_Exercise aim_
Pick up the earnings-call transcript below about Veeva and 3-year retesting, and write what comes next after its final sentence.
*** Opening of Reading passage ***
It will. And that's part of the beauty of this platform is that having 1 universal platform for order entry, all of our customer service. That information can also feed, to your point, 3-year retesting. So a big opportunity for us is that when you look out at today from patients 3 years ago, there's over 370,000 patients who become eligible for 3-year retesting this year. But because they're built-in growth driver for us, longer term, if you model this out, I think over half of our revenue will come from 3 year retesting. So this is an area we have to get it right. We've put in a tool recently that will allow our sales force through the Veeva platform to pull up a list of all the patients due for 3-year retesting. And they can share that right there on the spot with the provider. That way the doctor knows who is eligible for reorder right now to make sure they get that patient tested. And that's part of the way we're seeing a better capture rate on that 3-year retesting.

Doug Schenkel

analyst
#27

Can you just briefly talk about Veeva? That's something that I had to do a little bit of work on to get caught up. Because it sounds like it's important and something that you guys are pretty enthused about.

Jeffrey Elliott

executive
#28

Yes. So Veeva is the leading health care customer relationship management software. It's really built on the Salesforce.com platform. And almost all of the top 20 pharma companies use it. And those are the reasons why it's a very slick CRM platform. So we went live with our sales force on Veeva in December. So what that enables is that if you're a rep, today, all of the presentations you make, all of the information you shared with the provider is done through the Veeva platform. So they have an iPad they use. They can run through all of our clinical studies on the iPad. They can also go about planning their day all through the Veeva platform. So Veeva will actually suggest a list of doctors that are due for a visit. Look, here's all the doctors you should see. And not only -- it also tells you the correct way to route your car through that path, through the territory that day to make sure you hit all those doctors in the same manner based on real-time traffic information. Over time, this platform will create information sharing with both Pfizer and the providers. Because Pfizer's on the same Veeva platform that we are, our reps can sure notes back and forth. That way, Doug, if you and I are working together, you can leave a note saying, "Jeff, make sure you talk about clinical performance." And I can respond back through Veeva. Doctors, if you want to share e-mails or information with doctors, we can do all that through Veeva. So Veeva is a top-notch platform. Our reps are really excited to have that.
*** Close of Reading passage ***
*** Opening of Entries provided ***
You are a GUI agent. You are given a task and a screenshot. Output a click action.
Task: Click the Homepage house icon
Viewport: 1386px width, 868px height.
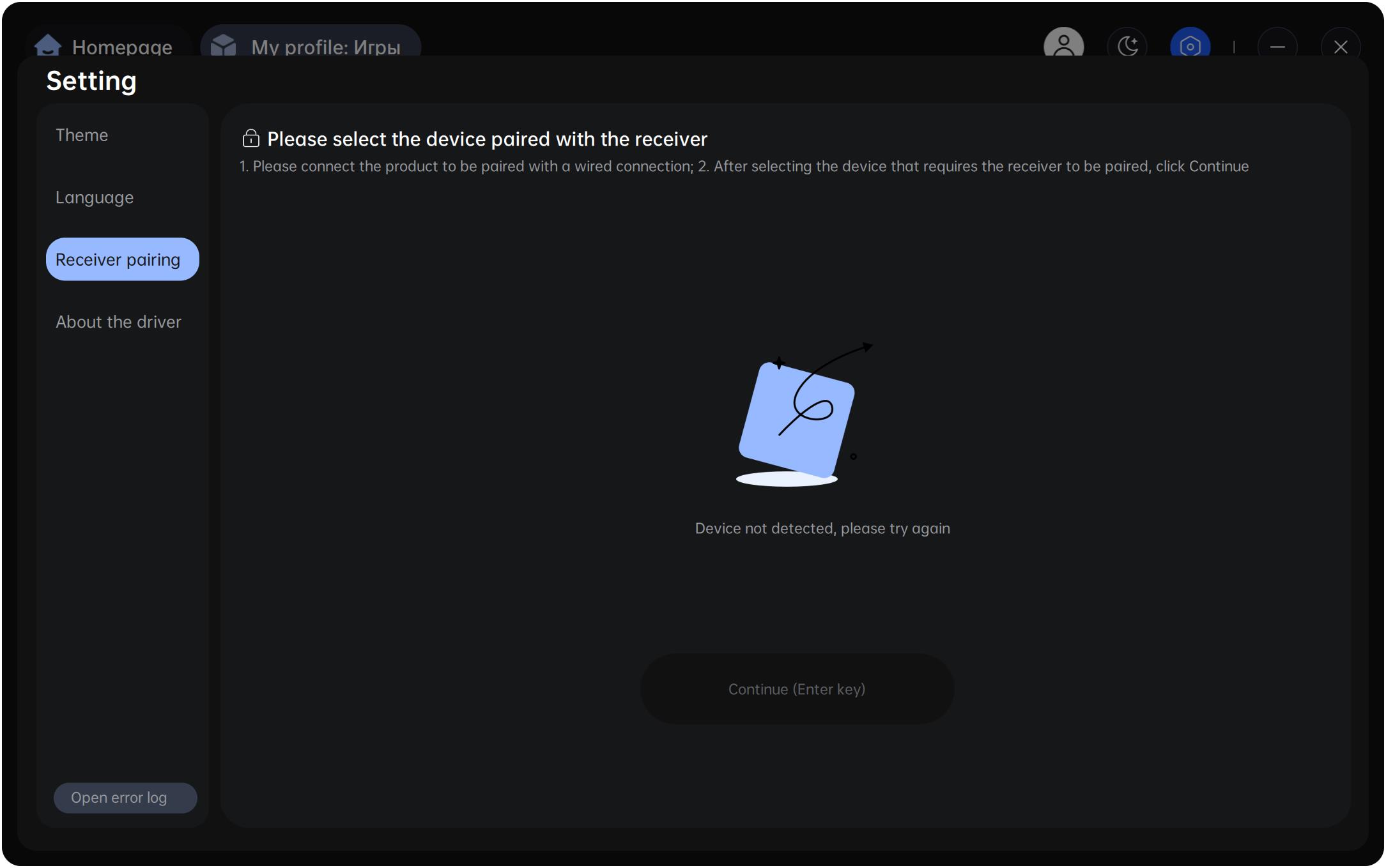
*** Close of Entries provided ***
*** Opening of Entries provided ***
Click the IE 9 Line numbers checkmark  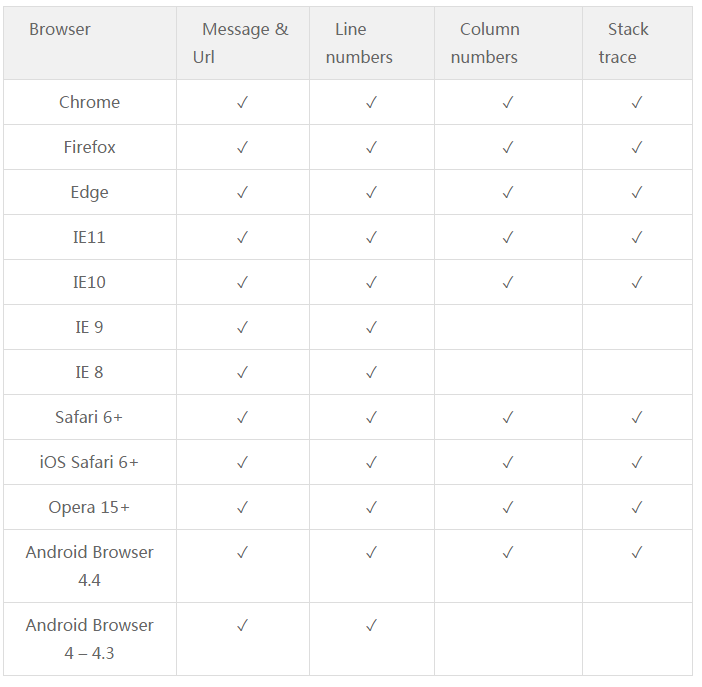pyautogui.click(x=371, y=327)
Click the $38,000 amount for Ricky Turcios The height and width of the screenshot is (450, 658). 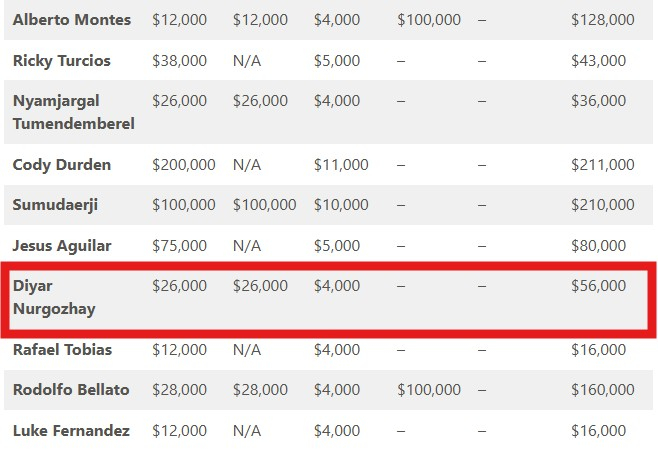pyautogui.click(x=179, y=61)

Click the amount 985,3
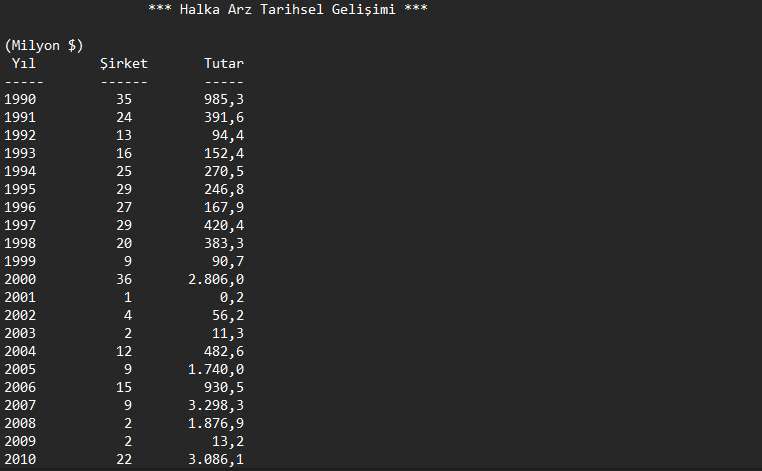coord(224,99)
*** Close of Entries provided ***
*** Opening of Entries provided ***
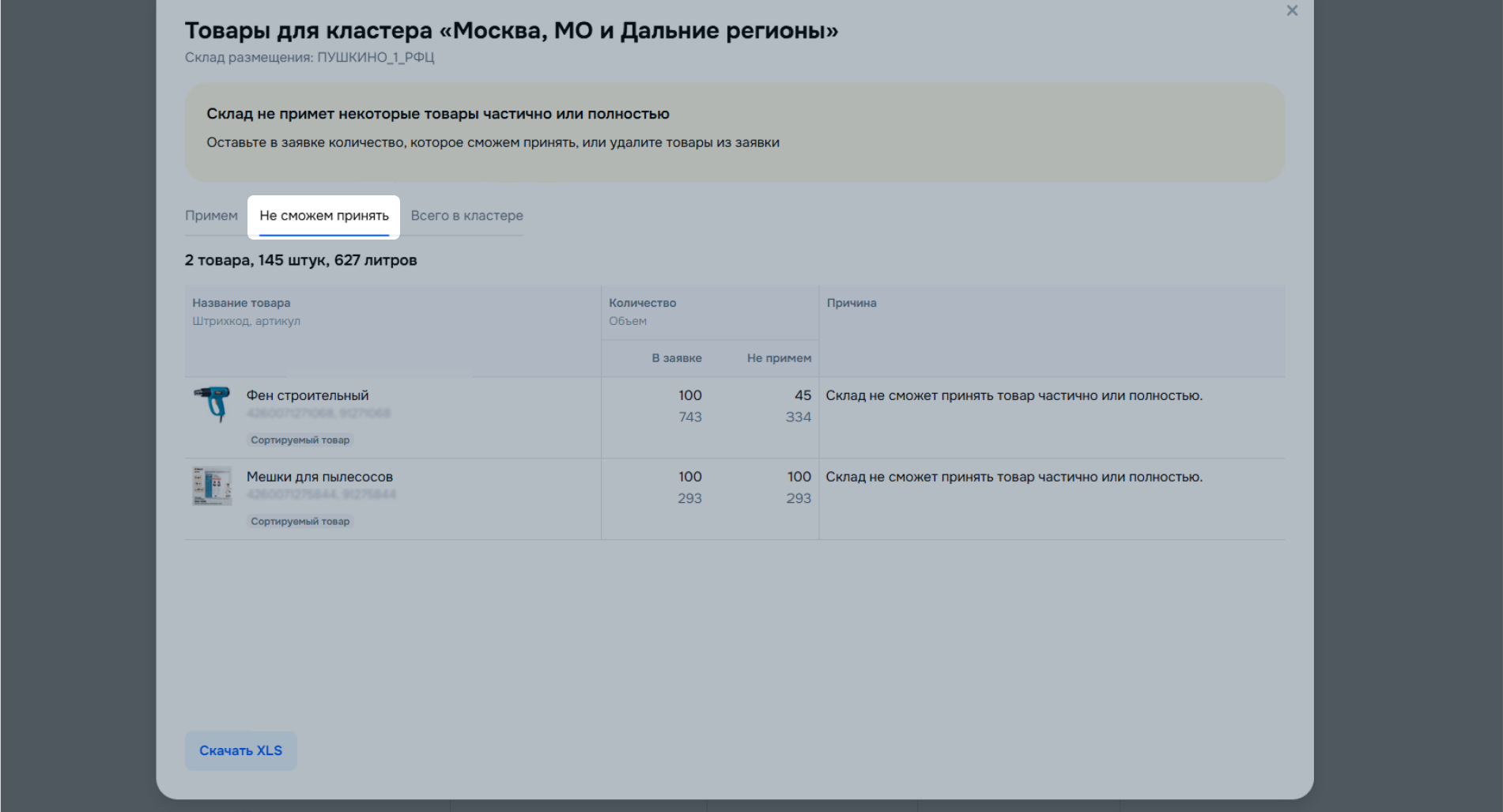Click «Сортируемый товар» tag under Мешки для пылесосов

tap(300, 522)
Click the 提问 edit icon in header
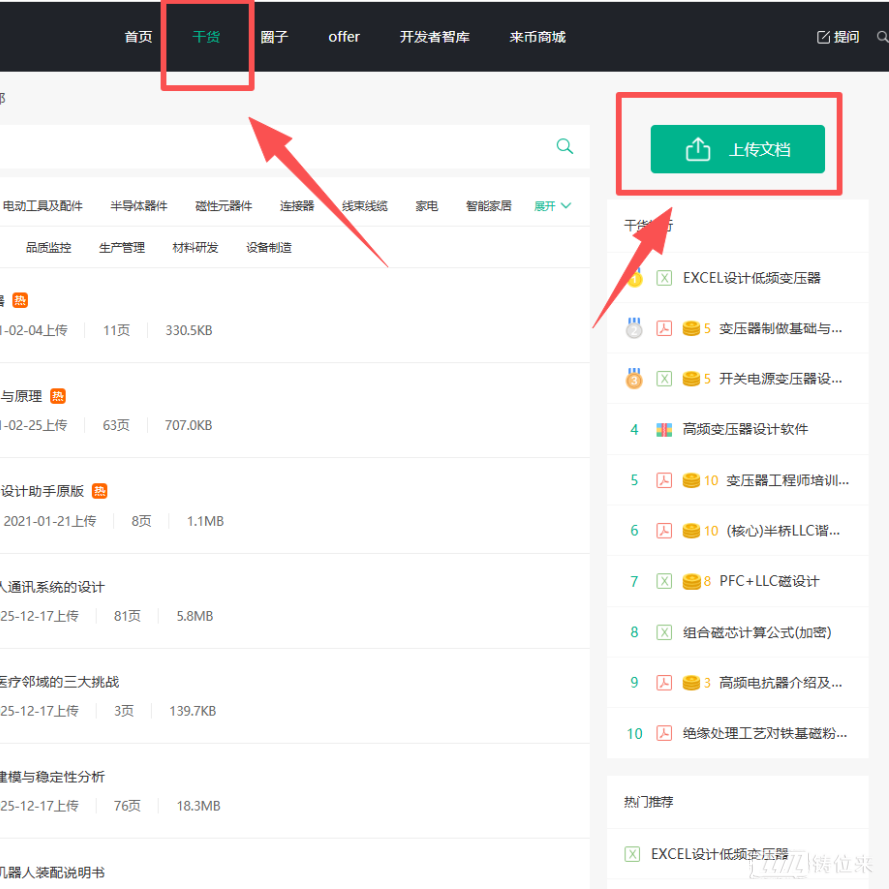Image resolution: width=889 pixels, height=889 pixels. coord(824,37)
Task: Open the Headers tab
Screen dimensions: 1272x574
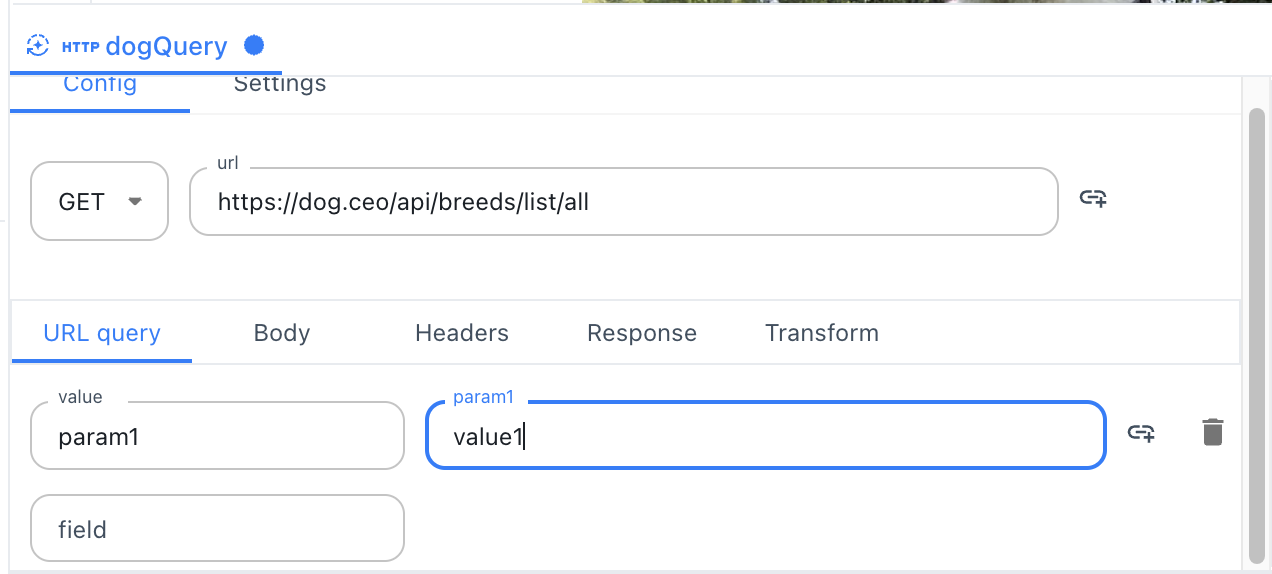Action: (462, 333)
*** Close of Entries provided ***
_Output below_
Doug Schenkel

analyst
#29

Is this something you became more aware of in terms of the benefits through the Pfizer collaboration?

Jeffrey Elliott

executive
#30

Yes. So we had not been using Veeva. We are aware of Veeva, of course, to see what Pfizer can do with it, really opened our eyes to the benefits of it.

Doug Schenkel

analyst
#31

All right. So probably a not-so-awkward segue to Pfizer. What -- Pfizer throughout last year was exceeding contractual minimums in terms of the number of details. Yes, I think the belief was that there were some distractions within that sales force because of things that were going on separate from the Exact my words, not yours. As we look further into 2020, you seem pretty confident that Pfizer is going to be as focused, if not more focused, than ever even compared to what was a pretty good 2019. What gives you that confidence?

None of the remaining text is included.